2007/039

Rapport

Verzoekster en haar echtgenoot waren op 12 juli 2003 betrokken bij een aanrijding. Verzoekster reed een voorrangsweg op en werd net over de kruising van achteren aangereden. Betrokken ambtenaar K. kwam ter plaatse die zou hebben gezegd dat de aanrijding niet aan haar schuld te wijten was. Een maand later ontving verzoekster een procesverbaal waarin stond dat zij als verdachte was aangemerkt, dat haar was meegedeeld van welk strafbaar feit zij werd verdacht en dat haar de cautie was gegeven.

Verzoekster klaagt erover dat zij in het procesverbaal als verdachte is aangemerkt en dat daarin staat vermeld dat haar de cautie is gegeven.

Vast is komen te staan dat de politie verzoekster ter plaatse niet als verdachte had aangemerkt, maar dit wel in het procesverbaal had vermeld. Het procesverbaal was op dit punt dus niet juist. Om die reden gaat de No in dit geval niet van het procesverbaal uit. Anderzijds is de No het niet eens met verzoeksters stelling dat haar de cautie niet is gegeven omdat zij op dat moment niet als verdachte was aangemerkt. Op het moment dat de politie naar aanleiding van een aanrijding ter plaatse komt, is het voorstelbaar dat de toedracht niet duidelijk is en niet te bepalen is wie de verdachte is. Het komt de No niet vreemd voor dat op dat moment aan alle betrokkenen de cautie wordt gegeven alvorens een verklaring wordt afgenomen. Er waren geen omstandigheden aanwezig op grond waarvan aan de ene lezing meer betekenis moet worden toegekend dan aan de andere lezing.
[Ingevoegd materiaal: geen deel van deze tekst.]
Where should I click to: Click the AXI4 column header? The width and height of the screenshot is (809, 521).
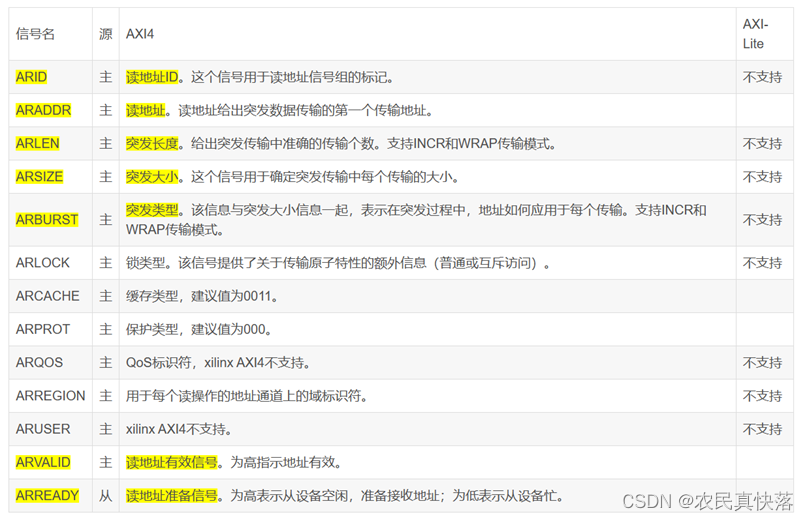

No onthoudt zich van het geven van een oordeel.

Het betrof het vereiste van administratieve nauwkeurigheid.

Overige klachtonderdelen

ondeugdelijk onderzoek naar de feitelijke toedracht;

geen maatregelen genomen mbt correcte wijze van ongevallenanalyse

het insturen van het proces-verbaal

het toewijzen van een contactpersoon die geen informatie wil geven vanwege privacyredenen;

geen verklaring geven waarom de verbalisant zelf bij het onderzoek naar het proces-verbaal werd betrokken;

de door haar man opgestelde verklaring buiten genoemd onderzoek houden;

haar nog steeds als verdachte van het niet-voorrang verlenen aanmerken

haar in de behandeling van haar klacht onheus bejegenen.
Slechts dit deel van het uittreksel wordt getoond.